Dear Nandu,

I was glad to learn about the work of my former Goa University prof,
Dr Balchandra Nemade. As you suggest, information often does not
travel across from one language to another within India, and there are
few translations happening.

But I don't think it is the "Anglocentric world" alone that is to
blame for this. For that matter, there are a number of articles on Dr
Nemade's work in English language newspapers:

There are 15,000 links on Google showing up for keywords related to this book.

DNA has this story:
Brahmins, Hindutva have ruined Hindu religion: Bhalchandra Nemade ...
http://www.dnaindia.com/lifestyle/report_brahmins-hindutva-have-ruined-hindu-religion-bhalchandra-nemade_1401363

A Facebook group has been set up
http://www.facebook.com/pages/Bhalchandra-Nemade/103113496396313?v=desc

There are YouTube videos (though in Marathi, and without
translations). Even Hindu Jagruti (in English, no less!) has got into
the act:

Maharashtra Dharma was founded by Malik Amber! : Hindu hater ...
http://www.hindujagruti.org/news/9765.html

In the interview with The Hindu, Dr Nemade
[http://www.hindu.com/lr/2010/07/04/stories/2010070450080300.htm]
suggests that Indian writing in English is "not authentic". I would
believe that the language is just the clothes for one's ideas, and one
can use a "shuddha" Indian language but still be incomprehensible to
the vast majority of Indians!

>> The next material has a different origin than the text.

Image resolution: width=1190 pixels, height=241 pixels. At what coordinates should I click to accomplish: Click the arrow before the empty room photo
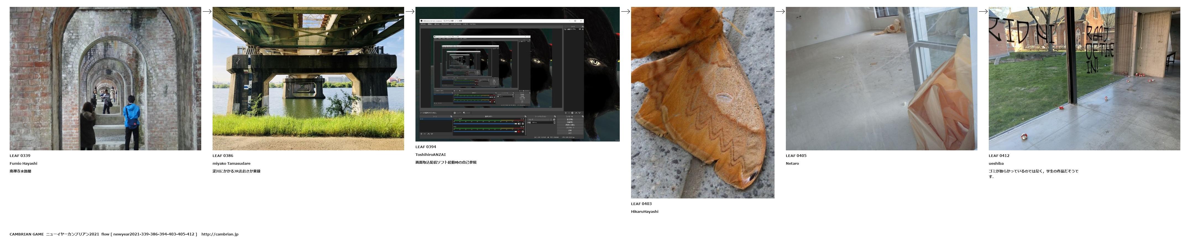[x=780, y=12]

Hindi itself is a case in point.

With India soon expected to become the largest English speaking
country in the world, I don't think the
English-is-too-narrow-and-elite arguments will hold for much longer.
It is a tool that, among others, helps the country communicate within
itself and with others.

Should we take the approach of a  Ngugi wa Thiong'o, the Gikuyu writer
from Kenya, began abandoned his successful career in English in favour
of his native language, and suggested (in Decolonising the Mind, his
1986 "farewell to English") that through language people have not only
describe the world, but also understand themselves. Or consider
English to be a  "cultural bomb" that still erases memories of
pre-colonial cultures and history, so as to install a new, more
insidious form of colonialism?

Or do we see languages like English, though a colonial imposition,
today promoting both inter-nation communication as well as a tool to
counter the colonial past through 'de-forming a "standard" European
tongue and re-forming it in new literary forms'?

I think reality lies somewhere between these two extremes.

Incidentally, I would have not got to know Prof Nemade and his work,
had I not been in the Goa University English Literature class when he
was heading that department!

FN

Frederick Noronha
+91-9822122436
+91-832-2409490


On 21 July 2010 20:41, Dr.Nandkumar Kamat <[email protected]> wrote:

> A lot of publicity hype has been created on
> this novel-but the Anglocentric world is
> unaware of this new cultural phenomenon.